--- What the task requires ---
Give back exactly the first lines of the entries below, through the line with "Task: Click the Insert Function fx icon".

———

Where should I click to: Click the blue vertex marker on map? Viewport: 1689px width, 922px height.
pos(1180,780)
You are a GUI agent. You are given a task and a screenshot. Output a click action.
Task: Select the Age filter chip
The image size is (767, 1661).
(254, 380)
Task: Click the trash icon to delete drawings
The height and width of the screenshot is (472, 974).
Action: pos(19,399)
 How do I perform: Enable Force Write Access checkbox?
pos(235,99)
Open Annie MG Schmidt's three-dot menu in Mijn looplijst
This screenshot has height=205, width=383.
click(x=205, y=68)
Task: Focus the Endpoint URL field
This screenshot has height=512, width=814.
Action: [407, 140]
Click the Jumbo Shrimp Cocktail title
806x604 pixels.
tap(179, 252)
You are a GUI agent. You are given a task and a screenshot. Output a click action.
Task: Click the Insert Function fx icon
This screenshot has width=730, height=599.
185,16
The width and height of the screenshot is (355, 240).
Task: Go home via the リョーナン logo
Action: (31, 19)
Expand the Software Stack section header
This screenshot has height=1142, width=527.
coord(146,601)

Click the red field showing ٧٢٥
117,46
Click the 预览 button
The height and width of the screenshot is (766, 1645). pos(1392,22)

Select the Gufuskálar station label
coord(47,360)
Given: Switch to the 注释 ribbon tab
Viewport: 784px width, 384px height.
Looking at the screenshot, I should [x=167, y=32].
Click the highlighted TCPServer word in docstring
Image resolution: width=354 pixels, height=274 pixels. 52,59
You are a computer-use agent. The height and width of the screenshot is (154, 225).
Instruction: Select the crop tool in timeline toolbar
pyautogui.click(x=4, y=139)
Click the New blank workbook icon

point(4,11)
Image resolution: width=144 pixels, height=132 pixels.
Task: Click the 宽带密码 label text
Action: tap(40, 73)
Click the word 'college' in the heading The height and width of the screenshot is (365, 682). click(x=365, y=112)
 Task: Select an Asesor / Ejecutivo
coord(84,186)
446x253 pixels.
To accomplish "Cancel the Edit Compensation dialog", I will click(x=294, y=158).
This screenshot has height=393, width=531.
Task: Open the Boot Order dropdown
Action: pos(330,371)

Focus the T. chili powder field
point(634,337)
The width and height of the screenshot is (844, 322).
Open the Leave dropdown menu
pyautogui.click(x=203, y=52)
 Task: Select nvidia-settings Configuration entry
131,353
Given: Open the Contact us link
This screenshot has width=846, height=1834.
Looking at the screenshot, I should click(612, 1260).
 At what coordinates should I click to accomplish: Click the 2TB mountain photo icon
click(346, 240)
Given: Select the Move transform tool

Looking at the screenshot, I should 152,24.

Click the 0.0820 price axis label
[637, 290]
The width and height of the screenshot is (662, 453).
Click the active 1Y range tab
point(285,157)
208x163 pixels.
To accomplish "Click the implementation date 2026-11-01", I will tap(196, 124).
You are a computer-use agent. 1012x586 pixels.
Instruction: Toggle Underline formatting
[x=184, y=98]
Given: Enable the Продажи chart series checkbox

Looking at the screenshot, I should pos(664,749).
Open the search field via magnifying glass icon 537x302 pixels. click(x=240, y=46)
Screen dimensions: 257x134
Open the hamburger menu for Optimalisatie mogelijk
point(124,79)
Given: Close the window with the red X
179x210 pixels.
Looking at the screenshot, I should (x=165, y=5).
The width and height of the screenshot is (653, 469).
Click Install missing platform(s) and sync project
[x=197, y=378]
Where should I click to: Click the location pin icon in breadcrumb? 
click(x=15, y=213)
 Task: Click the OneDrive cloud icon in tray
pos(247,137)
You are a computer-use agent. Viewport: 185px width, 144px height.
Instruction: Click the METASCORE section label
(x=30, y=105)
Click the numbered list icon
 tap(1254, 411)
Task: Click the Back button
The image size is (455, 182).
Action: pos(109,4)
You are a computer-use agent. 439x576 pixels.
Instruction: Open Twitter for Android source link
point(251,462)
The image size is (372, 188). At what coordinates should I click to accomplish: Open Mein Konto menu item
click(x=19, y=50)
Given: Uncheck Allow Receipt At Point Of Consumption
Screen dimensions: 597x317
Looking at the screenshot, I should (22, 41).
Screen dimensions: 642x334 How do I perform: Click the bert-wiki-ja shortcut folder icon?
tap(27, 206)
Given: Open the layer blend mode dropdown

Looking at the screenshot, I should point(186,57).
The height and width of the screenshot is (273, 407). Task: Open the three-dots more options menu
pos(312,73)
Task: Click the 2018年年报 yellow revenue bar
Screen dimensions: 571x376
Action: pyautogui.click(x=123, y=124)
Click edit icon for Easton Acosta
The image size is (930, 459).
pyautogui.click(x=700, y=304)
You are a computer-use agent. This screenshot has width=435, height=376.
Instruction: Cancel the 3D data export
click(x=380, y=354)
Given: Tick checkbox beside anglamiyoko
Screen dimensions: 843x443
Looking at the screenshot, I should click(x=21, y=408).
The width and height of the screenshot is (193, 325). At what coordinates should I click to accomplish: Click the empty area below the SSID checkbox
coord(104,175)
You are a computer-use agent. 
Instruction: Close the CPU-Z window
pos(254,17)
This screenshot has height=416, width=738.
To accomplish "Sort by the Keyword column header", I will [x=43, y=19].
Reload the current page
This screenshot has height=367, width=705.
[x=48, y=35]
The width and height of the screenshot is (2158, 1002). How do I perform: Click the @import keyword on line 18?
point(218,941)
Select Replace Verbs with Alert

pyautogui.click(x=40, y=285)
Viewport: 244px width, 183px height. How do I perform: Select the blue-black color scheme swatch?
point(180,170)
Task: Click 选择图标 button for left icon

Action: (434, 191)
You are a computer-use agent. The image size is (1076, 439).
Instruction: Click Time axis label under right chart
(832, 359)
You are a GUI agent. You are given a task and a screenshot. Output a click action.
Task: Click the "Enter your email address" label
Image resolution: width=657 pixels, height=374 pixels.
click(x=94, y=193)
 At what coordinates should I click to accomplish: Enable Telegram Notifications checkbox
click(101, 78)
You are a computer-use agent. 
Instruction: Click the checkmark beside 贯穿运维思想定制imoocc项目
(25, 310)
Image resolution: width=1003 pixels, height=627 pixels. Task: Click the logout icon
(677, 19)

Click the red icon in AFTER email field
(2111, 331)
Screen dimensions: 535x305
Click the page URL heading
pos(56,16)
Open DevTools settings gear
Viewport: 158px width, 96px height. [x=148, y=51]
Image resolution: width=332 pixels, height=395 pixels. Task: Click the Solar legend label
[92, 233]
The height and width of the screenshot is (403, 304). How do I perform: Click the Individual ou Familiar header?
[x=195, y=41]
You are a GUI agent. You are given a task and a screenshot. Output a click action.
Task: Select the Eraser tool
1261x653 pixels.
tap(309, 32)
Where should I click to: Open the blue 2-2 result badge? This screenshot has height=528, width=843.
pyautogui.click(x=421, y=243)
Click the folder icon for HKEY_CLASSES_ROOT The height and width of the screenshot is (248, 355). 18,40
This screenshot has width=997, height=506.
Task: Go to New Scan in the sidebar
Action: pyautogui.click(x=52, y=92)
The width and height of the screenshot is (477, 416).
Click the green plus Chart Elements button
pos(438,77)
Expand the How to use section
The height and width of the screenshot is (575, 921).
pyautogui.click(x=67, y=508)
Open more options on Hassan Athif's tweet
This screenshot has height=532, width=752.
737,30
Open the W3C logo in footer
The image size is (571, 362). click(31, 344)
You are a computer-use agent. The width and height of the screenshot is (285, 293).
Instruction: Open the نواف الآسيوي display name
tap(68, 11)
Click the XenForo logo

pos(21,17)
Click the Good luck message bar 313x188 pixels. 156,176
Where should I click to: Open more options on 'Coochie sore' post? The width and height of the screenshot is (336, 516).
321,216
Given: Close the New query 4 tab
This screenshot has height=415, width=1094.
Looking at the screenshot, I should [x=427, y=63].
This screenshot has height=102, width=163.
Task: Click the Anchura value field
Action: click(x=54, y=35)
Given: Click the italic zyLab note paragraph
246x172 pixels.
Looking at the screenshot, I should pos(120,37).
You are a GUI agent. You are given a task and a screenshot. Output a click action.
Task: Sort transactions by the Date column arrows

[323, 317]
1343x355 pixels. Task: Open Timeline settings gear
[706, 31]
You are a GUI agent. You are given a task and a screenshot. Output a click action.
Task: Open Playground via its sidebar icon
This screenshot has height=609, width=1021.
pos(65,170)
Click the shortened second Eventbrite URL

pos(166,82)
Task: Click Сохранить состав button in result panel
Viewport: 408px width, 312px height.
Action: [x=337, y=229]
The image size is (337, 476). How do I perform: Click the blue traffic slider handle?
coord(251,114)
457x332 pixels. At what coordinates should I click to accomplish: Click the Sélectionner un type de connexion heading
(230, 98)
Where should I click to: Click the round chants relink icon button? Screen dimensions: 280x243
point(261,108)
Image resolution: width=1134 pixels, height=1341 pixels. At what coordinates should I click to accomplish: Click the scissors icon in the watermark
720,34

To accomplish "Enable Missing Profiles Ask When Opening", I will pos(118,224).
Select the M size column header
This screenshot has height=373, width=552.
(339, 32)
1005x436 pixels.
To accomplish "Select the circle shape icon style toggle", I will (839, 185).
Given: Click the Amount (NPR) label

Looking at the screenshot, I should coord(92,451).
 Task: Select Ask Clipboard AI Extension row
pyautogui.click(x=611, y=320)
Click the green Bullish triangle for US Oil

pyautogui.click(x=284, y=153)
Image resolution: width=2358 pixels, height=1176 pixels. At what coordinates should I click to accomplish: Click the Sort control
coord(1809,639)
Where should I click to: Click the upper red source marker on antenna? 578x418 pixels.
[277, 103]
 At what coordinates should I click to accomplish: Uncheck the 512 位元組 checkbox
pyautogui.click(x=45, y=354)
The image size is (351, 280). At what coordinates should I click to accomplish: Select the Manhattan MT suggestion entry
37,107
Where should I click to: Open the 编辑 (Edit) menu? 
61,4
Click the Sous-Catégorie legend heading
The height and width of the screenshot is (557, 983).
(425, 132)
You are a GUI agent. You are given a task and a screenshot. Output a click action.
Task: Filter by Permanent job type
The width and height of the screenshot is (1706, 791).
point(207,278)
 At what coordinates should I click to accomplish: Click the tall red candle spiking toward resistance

———

--- Written solution ---
Where should I click to: Click the blue vertex marker on map? Viewport: 1689px width, 922px height.
pos(1180,780)
You are a GUI agent. You are given a task and a screenshot. Output a click action.
Task: Select the Age filter chip
The image size is (767, 1661).
(254, 380)
Task: Click the trash icon to delete drawings
The height and width of the screenshot is (472, 974).
Action: pos(19,399)
 How do I perform: Enable Force Write Access checkbox?
pos(235,99)
Open Annie MG Schmidt's three-dot menu in Mijn looplijst
This screenshot has height=205, width=383.
click(x=205, y=68)
Task: Focus the Endpoint URL field
This screenshot has height=512, width=814.
Action: [407, 140]
Click the Jumbo Shrimp Cocktail title
806x604 pixels.
tap(179, 252)
You are a GUI agent. You are given a task and a screenshot. Output a click action.
Task: Click the Insert Function fx icon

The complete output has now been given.